To do ▸
What is expected is a word-for-word copy of all the entries.

[Start of Attachment]

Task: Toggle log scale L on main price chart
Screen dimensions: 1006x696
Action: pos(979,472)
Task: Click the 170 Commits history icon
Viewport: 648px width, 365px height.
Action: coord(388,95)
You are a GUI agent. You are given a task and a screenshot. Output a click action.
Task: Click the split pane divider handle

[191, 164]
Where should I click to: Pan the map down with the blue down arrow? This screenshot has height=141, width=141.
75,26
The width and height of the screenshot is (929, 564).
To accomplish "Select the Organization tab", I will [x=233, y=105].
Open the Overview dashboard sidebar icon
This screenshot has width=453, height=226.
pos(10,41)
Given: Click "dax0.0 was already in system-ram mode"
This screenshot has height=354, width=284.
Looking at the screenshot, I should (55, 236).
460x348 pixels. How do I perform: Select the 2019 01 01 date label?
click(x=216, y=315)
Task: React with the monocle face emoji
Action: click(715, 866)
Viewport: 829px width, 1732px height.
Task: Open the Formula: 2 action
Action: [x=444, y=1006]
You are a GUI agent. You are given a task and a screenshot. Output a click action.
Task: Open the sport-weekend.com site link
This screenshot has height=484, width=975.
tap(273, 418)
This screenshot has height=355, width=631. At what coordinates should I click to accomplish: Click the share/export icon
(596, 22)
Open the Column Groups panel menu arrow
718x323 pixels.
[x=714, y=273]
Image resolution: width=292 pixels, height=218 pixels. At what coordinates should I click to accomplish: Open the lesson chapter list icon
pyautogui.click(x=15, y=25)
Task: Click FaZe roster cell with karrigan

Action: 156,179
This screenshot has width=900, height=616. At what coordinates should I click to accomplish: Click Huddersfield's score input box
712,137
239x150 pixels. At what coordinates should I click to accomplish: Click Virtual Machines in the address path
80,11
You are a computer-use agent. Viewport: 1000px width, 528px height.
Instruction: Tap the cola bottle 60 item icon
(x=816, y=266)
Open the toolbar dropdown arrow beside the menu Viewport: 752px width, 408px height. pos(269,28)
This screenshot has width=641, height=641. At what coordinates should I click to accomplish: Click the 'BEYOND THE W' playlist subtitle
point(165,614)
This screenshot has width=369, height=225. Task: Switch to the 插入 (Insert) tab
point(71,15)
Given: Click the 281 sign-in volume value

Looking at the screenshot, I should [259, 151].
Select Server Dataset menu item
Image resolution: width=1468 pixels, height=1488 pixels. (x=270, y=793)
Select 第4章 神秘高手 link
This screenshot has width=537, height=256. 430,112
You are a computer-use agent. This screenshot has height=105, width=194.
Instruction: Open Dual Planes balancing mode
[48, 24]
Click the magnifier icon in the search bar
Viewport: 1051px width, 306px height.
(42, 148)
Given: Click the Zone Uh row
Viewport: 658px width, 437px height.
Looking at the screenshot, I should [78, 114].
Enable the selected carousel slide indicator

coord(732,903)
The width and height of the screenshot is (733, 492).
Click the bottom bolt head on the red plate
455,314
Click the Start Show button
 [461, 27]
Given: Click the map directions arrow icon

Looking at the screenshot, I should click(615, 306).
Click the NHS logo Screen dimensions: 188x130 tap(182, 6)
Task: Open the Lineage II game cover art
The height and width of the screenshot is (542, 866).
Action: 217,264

[End of Attachment]

Written answer ▸
Task: Toggle log scale L on main price chart
Screen dimensions: 1006x696
Action: pos(979,472)
Task: Click the 170 Commits history icon
Viewport: 648px width, 365px height.
Action: coord(388,95)
You are a GUI agent. You are given a task and a screenshot. Output a click action.
Task: Click the split pane divider handle

[191, 164]
Where should I click to: Pan the map down with the blue down arrow? This screenshot has height=141, width=141.
75,26
The width and height of the screenshot is (929, 564).
To accomplish "Select the Organization tab", I will [x=233, y=105].
Open the Overview dashboard sidebar icon
This screenshot has width=453, height=226.
pos(10,41)
Given: Click "dax0.0 was already in system-ram mode"
This screenshot has height=354, width=284.
Looking at the screenshot, I should (55, 236).
460x348 pixels. How do I perform: Select the 2019 01 01 date label?
click(x=216, y=315)
Task: React with the monocle face emoji
Action: click(715, 866)
Viewport: 829px width, 1732px height.
Task: Open the Formula: 2 action
Action: [x=444, y=1006]
You are a GUI agent. You are given a task and a screenshot. Output a click action.
Task: Open the sport-weekend.com site link
This screenshot has height=484, width=975.
tap(273, 418)
This screenshot has height=355, width=631. At what coordinates should I click to accomplish: Click the share/export icon
(596, 22)
Open the Column Groups panel menu arrow
718x323 pixels.
[x=714, y=273]
Image resolution: width=292 pixels, height=218 pixels. At what coordinates should I click to accomplish: Open the lesson chapter list icon
pyautogui.click(x=15, y=25)
Task: Click FaZe roster cell with karrigan

Action: 156,179
This screenshot has width=900, height=616. At what coordinates should I click to accomplish: Click Huddersfield's score input box
712,137
239x150 pixels. At what coordinates should I click to accomplish: Click Virtual Machines in the address path
80,11
You are a computer-use agent. Viewport: 1000px width, 528px height.
Instruction: Tap the cola bottle 60 item icon
(x=816, y=266)
Open the toolbar dropdown arrow beside the menu Viewport: 752px width, 408px height. pos(269,28)
This screenshot has width=641, height=641. At what coordinates should I click to accomplish: Click the 'BEYOND THE W' playlist subtitle
point(165,614)
This screenshot has width=369, height=225. Task: Switch to the 插入 (Insert) tab
point(71,15)
Given: Click the 281 sign-in volume value

Looking at the screenshot, I should [259, 151].
Select Server Dataset menu item
Image resolution: width=1468 pixels, height=1488 pixels. (x=270, y=793)
Select 第4章 神秘高手 link
This screenshot has width=537, height=256. 430,112
You are a computer-use agent. This screenshot has height=105, width=194.
Instruction: Open Dual Planes balancing mode
[48, 24]
Click the magnifier icon in the search bar
Viewport: 1051px width, 306px height.
(42, 148)
Given: Click the Zone Uh row
Viewport: 658px width, 437px height.
Looking at the screenshot, I should [78, 114].
Enable the selected carousel slide indicator

coord(732,903)
The width and height of the screenshot is (733, 492).
Click the bottom bolt head on the red plate
455,314
Click the Start Show button
 [461, 27]
Given: Click the map directions arrow icon

Looking at the screenshot, I should click(615, 306).
Click the NHS logo Screen dimensions: 188x130 tap(182, 6)
Task: Open the Lineage II game cover art
The height and width of the screenshot is (542, 866).
Action: 217,264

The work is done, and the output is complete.